On the other hand, basmati rice grains are high in amylose (a non-glutinous starch) and tend to remain intactflaky and separate, after cooking and are perfect for stir-fries, sauces, pilau and curries.

Wash the rice until the water runs clear then soak it for 30 minutes. Drain thoroughly. Set aside.

Heat the olive oil in an 11-12-inch non-stick pan, over medium-high heat. Add the rice and cook for 3 minutes, stirring from time to time. Add the chilli flakes if using and cook for another minute. Add the water and bring to a rolling boil. Season with salt. Reduce the heat and simmer, covered for 12 minutes without lifting the lid.
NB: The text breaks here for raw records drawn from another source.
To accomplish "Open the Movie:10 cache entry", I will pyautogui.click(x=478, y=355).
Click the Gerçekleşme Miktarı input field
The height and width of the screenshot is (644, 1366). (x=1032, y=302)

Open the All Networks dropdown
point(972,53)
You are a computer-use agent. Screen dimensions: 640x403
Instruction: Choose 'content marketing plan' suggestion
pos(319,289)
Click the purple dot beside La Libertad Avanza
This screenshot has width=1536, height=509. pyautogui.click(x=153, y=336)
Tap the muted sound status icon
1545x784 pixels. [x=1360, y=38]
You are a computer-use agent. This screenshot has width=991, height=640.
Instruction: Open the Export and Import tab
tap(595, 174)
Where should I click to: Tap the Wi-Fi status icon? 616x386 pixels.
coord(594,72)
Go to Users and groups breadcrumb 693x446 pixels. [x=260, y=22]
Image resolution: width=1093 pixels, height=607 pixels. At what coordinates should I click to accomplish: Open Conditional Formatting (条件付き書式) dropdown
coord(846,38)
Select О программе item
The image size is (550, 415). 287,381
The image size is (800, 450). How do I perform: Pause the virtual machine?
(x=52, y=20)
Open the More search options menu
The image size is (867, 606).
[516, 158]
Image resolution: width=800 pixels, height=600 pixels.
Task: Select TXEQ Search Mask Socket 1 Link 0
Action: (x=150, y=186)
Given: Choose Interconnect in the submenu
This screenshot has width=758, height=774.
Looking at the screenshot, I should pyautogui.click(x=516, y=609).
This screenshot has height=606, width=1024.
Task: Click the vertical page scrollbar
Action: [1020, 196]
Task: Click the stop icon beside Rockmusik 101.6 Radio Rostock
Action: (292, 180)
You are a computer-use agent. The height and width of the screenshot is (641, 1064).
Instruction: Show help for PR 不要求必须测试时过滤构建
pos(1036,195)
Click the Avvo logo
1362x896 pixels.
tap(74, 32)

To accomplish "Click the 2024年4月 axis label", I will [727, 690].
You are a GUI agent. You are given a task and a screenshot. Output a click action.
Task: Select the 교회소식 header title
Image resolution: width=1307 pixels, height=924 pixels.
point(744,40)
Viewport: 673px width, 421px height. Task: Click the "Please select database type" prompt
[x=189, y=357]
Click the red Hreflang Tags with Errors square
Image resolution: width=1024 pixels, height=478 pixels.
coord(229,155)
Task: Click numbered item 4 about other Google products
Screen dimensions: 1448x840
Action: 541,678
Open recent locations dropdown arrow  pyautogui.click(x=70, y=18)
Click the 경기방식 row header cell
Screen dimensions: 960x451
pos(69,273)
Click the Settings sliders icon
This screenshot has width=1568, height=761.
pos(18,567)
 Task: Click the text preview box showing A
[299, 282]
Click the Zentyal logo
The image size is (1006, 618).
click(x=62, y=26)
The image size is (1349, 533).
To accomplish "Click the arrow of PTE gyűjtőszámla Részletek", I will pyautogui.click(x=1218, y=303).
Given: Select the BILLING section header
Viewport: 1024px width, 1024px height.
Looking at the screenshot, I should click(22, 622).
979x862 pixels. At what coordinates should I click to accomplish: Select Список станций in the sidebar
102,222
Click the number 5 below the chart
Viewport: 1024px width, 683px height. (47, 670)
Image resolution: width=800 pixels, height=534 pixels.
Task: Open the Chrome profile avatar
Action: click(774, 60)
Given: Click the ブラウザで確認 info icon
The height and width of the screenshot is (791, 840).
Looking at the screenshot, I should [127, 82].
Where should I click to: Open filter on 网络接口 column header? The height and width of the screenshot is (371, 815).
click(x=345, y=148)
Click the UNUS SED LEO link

How to cook long grain white rice

Ingredients

  • 2 cups long grain rice
  • 2-3 tablespoons olive oil 
  • 4 scant cups water (scant = slightly more than ¾ but less than a full cup)
  • ½-1 teaspoon chill flakes (optional)
  • Salt to taste 

Instructions

  1. Wash the rice until the water runs clear then soak it for 30 minutes. Drain thoroughly. Set aside.
  2. Heat the olive oil in an 11-12-inch non-stick pan, over medium-high heat. Add the rice and cook for 3 minutes, stirring from time to time. Add the chilli flakes, if using, and cook for another minute.
  3. Add the water and bring to a rolling boil. Season with salt. Reduce the heat and simmer, covered for 12 minutes without lifting the lid. Switch off the heat and let rest covered for 10 minutes. Fluff the rice and serve.

Point to Note

  1. You’ll need 2 scant cups water for every cup of long grain rice.
  2. It’s always best to use a very large pot to cook the rice to avoid it boiling over.
  3. ***Scant cup means: slightly more than ¾ but less than a full cup.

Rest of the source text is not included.